グレートウエーブ(富嶽三十六景・神奈川沖浪裏)〜7月朝会〜
- 公開日
- 2024/07/01
- 更新日
- 2024/07/01
校長室から
7月に入りました。
今日の朝会では、今月3日に新紙幣が発行されることにちなんで、2つのお話をしました。7月3日という日付からはピンとこない顔をしていた子どもたちですが、「新しいお札が発行される」と私が話し始めると、「それ知ってる〜」「そうそう それな!」となかなか良い反応。前回の変更は2004年で20年前のことですから、子どもたちにとっては、初めてのことですもの、興味があるのでしょう。
一つ目の話は、新紙幣3種券の表の肖像になった人物と裏のデザインについて。茶色い新一万円は、表が渋沢栄一、裏は東京駅。紫の新五千円は、津田梅子と藤の花。青の新千円は北里柴三郎と葛飾北斎の浮世絵 富嶽三十六景・神奈川沖浪裏と紹介しました。

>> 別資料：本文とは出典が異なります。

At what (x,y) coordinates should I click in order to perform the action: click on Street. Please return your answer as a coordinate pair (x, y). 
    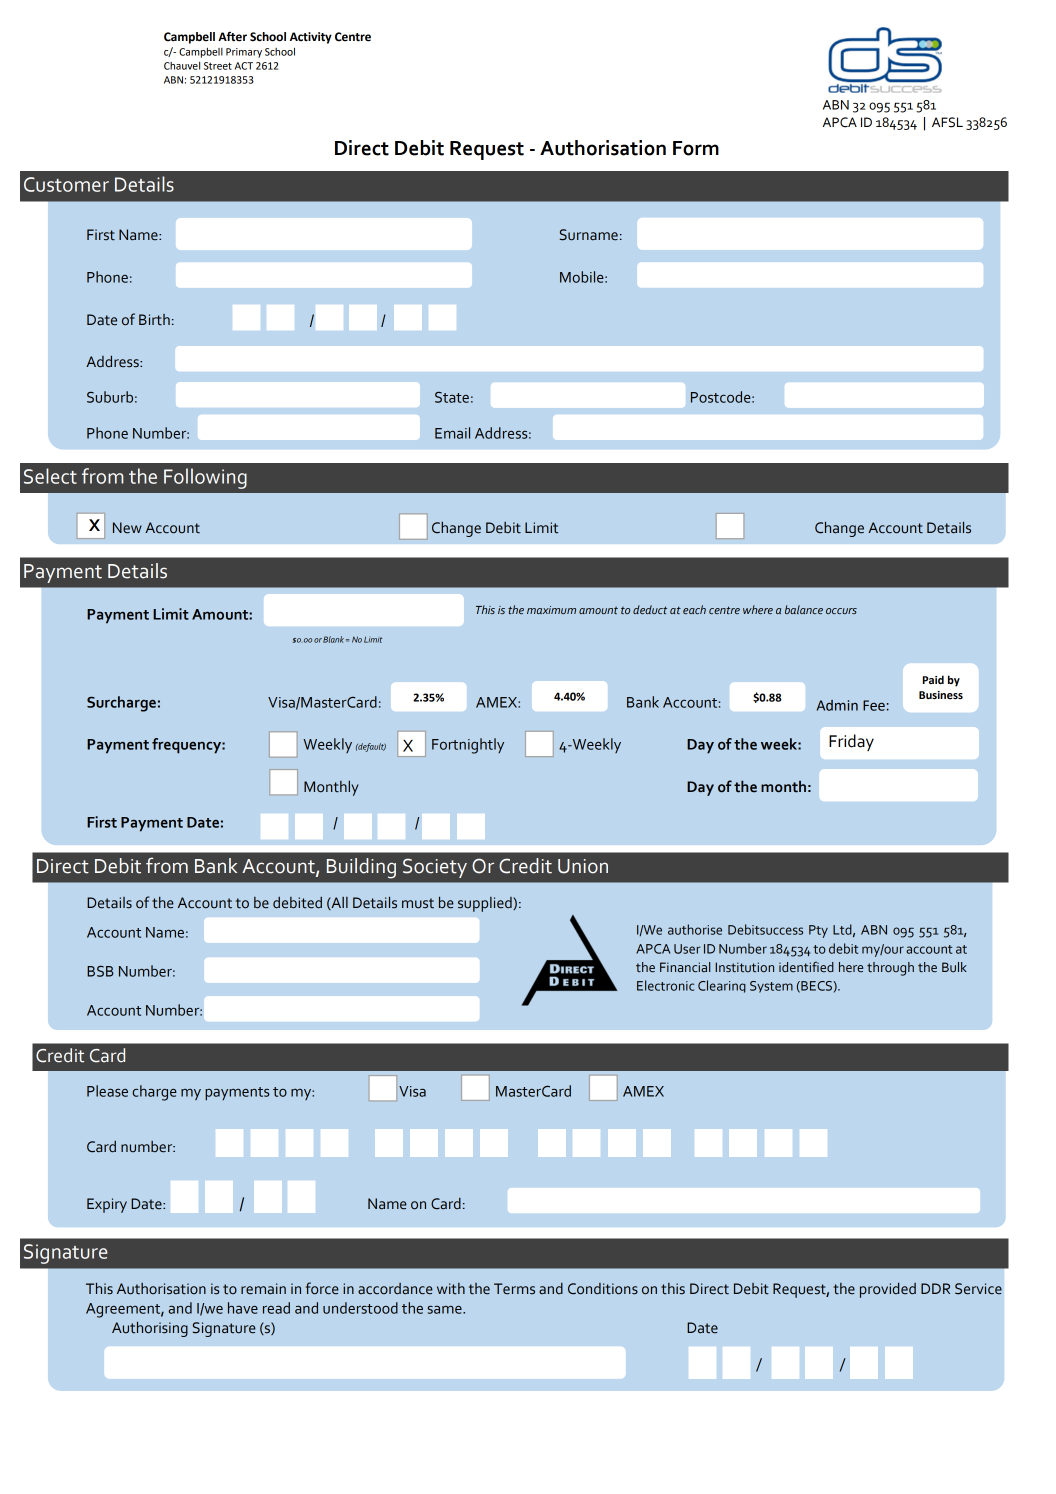
    Looking at the image, I should click on (218, 66).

この「富嶽三十六景・神奈川沖浪裏」という作品は、みなさんご存知の通り、国内外で知名度も高く、世界の芸術家にも影響を与えたもの。海外では「グレートウエーブ」と呼ばれ人気があります。美術を愛する者としては、子どもたちに出会わせたい作品の一つでもありましたので、この機会に、鑑賞をすることにしました。
これが二つ目の話「アートとお話し」。この絵と子どもたち一人一人がお話をするのです。絵から聞こえてきたことを基にするので、黙って絵を見続けてくださいと伝えました。
体育館が一瞬でしんと静まりました。子どもたちの真剣なまなざしがスクリーンに向けられる様子は圧巻。
2分後に、何が描かれていたか、この絵で何が起きているのかを尋ねました。たくさん手が挙がり、みんなの前で自分が聞こえた物語を語ってくれました。
名画・名作は多くを語る。子どもたちの心に届いたことをうれしく思います。